考虑到存在 crop 形式的数据增广，这里区别于 TensorFlow 版本并没有在数据层就把 Anchor 匹配给做了，而是在训练中做了。

Optimizer

比较有特点的是，代码中将可训练的参数划分为三组，卷积层权重为一组，bias 为一组，其它的参数为一组

pg0, pg1, pg2 = [], [], []  # optimizer parameter groups
for k, v in dict(model.named_parameters()).items():
    if ‘.bias‘ in k:
        pg2 += [v]  # biases
    elif ‘Conv2d.weight‘ in k:
        pg1 += [v]  # apply weight_decay
    else:
        pg0 += [v]  # all else

训练中，这三组参数设置不同学习速率

if opt.adam:
    # hyp[‘lr0‘] *= 0.1  # reduce lr (i.e.
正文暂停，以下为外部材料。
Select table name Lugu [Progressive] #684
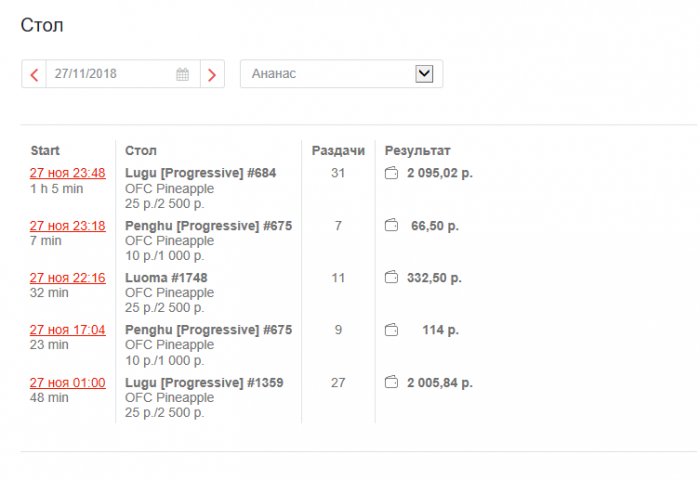The width and height of the screenshot is (700, 480). (200, 173)
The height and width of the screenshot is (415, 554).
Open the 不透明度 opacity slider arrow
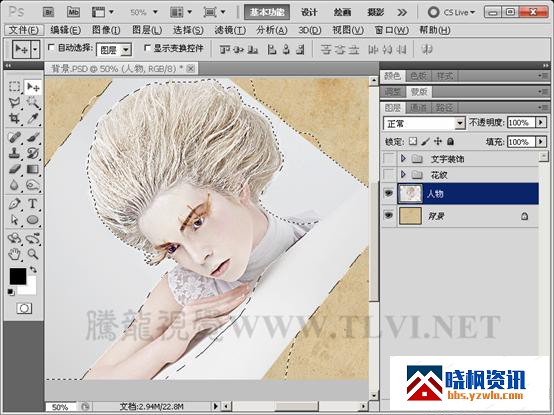[541, 123]
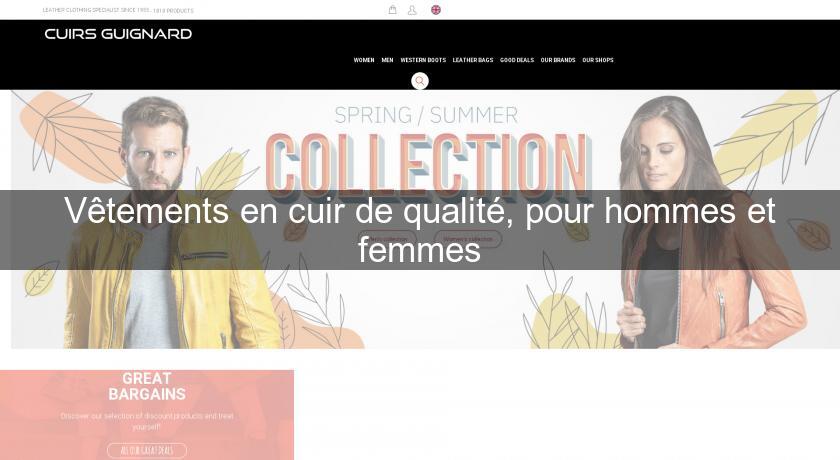840x460 pixels.
Task: Click the Women's collection button
Action: point(468,239)
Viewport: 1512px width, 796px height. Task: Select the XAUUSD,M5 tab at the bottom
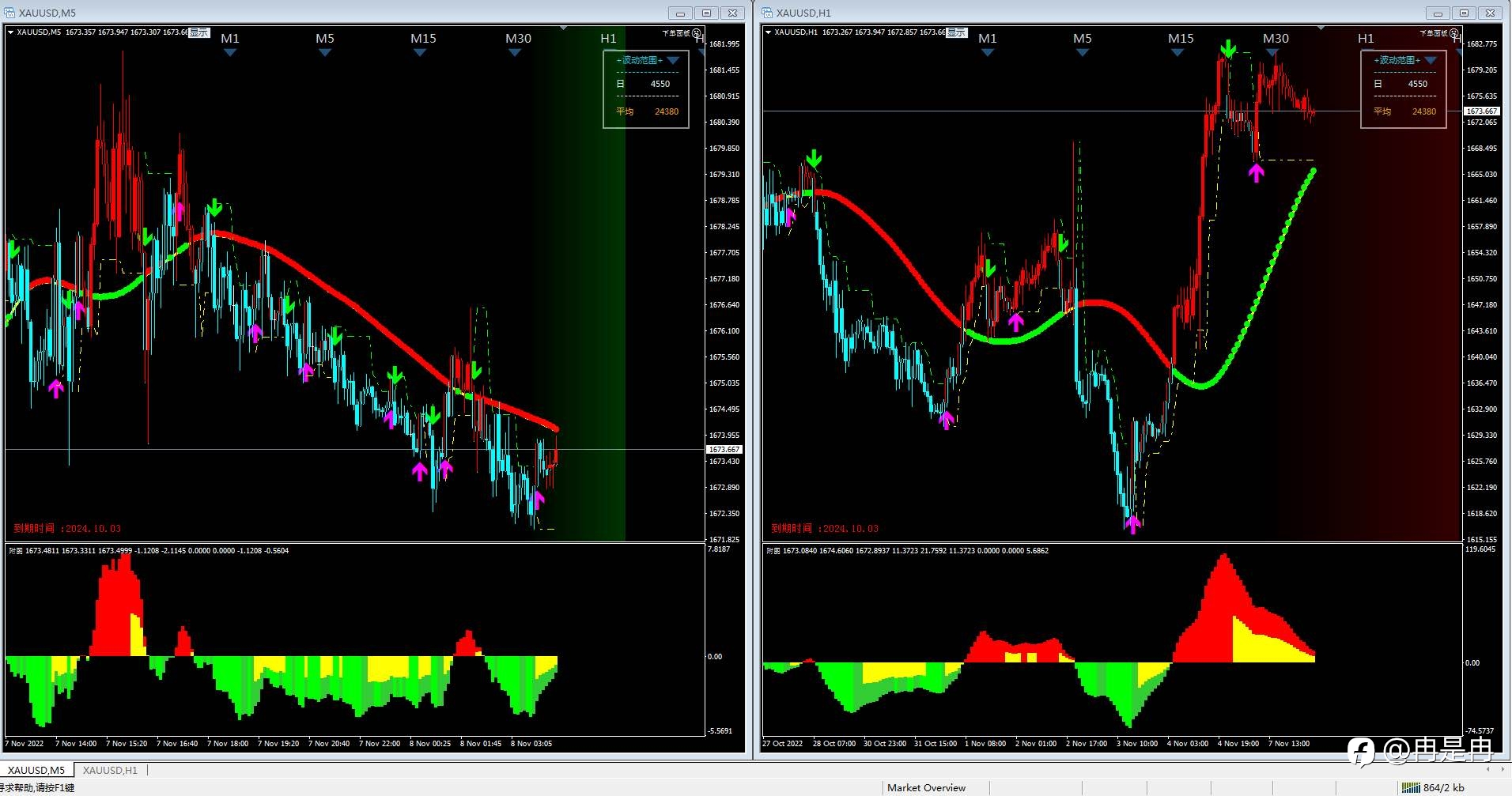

SGD=5E-3, Adam=5E-4)
    optimizer = optim.Adam(pg0, lr=hyp[‘lr0‘])
    # optimizer = AdaBound(pg0, lr=hyp[‘lr0‘], final_lr=0.1)
else:
    # momentum 一次设置后面都默认是这么多
    optimizer = optim.SGD(pg0, lr=hyp[‘lr0‘], momentum=hyp[‘momentum‘], nesterov=True)
optimizer.add_param_group({‘params‘: pg1, ‘weight_decay‘: hyp[‘weight_decay‘]})  # add pg1 with weight_decay
optimizer.add_param_group({‘params‘: pg2})  # add pg2 (biases)

基础学习率采用 cosine

lf = lambda x: (((1 + math.cos(x * math.pi / epochs)) / 2) ** 1.0) * 0.95 + 0.05  # cosine

技术分享图片

同时，代码中也设计了 warmup 训练方式：

nb = len(dataloader)  # number of batches
n_burn = max(3 * nb, 500)
# Burn-in
if ni <= n_burn:
    xi = [0, n_burn]  # x interp
    model.gr = np.interp(ni, xi, [0.0, 1.0])  # giou loss ratio (obj_loss = 1.0 or giou)
    accumulate = max(1, np.interp(ni, xi, [1, 64 / batch_size]).round())
    for j, x in enumerate(optimizer.param_groups): # pg0 pg1 pg2
        # bias lr falls from 0.1 to lr0, all other lrs rise from 0.0 to lr0
        x[‘lr‘] = np.interp(ni, xi, [0.1 if j == 2 else 0.0, x[‘initial_lr‘] * lf(epoch)])
        x[‘weight_decay‘] = np.interp(ni, xi, [0.0, hyp[‘weight_decay‘] if j == 1 else 0.0])
        if ‘momentum‘ in x:
            x[‘momentum‘] = np.interp(ni, xi, [0.9, hyp[‘momentum‘]])

learning rate	weight decay

momentum	accumulate

model.gr

值得注意的是：Optimize 是每隔 accumulate 个 batch 才更新模型的，也就是说不考虑 warmup 的情况下，训练的实际 batch_size = 64。

accumulate = max(round(64 / batch_size), 1)

Others

同其它版本一样，这份代码也支持多尺度训练，且是每 effective bs = batch_size * accumulate 更新一次训练尺度

训练还采用了 Model Exponential Moving Average 机制

除了一些预定义的超参数外，还要关注下 model.gr 和 model.class_weights，同预定义的 cls, cls_pw, obj, obj_pw 一样这些都是计算 loss 所准备的一些权重项

model.gr = 1.0  # giou loss ratio (obj_loss = 1.0 or giou)
model.class_weights = labels_to_class_weights(dataset.labels, nc).to(device)  # attach class weights

LOSS

loss, loss_items = compute_loss(pred, targets, model)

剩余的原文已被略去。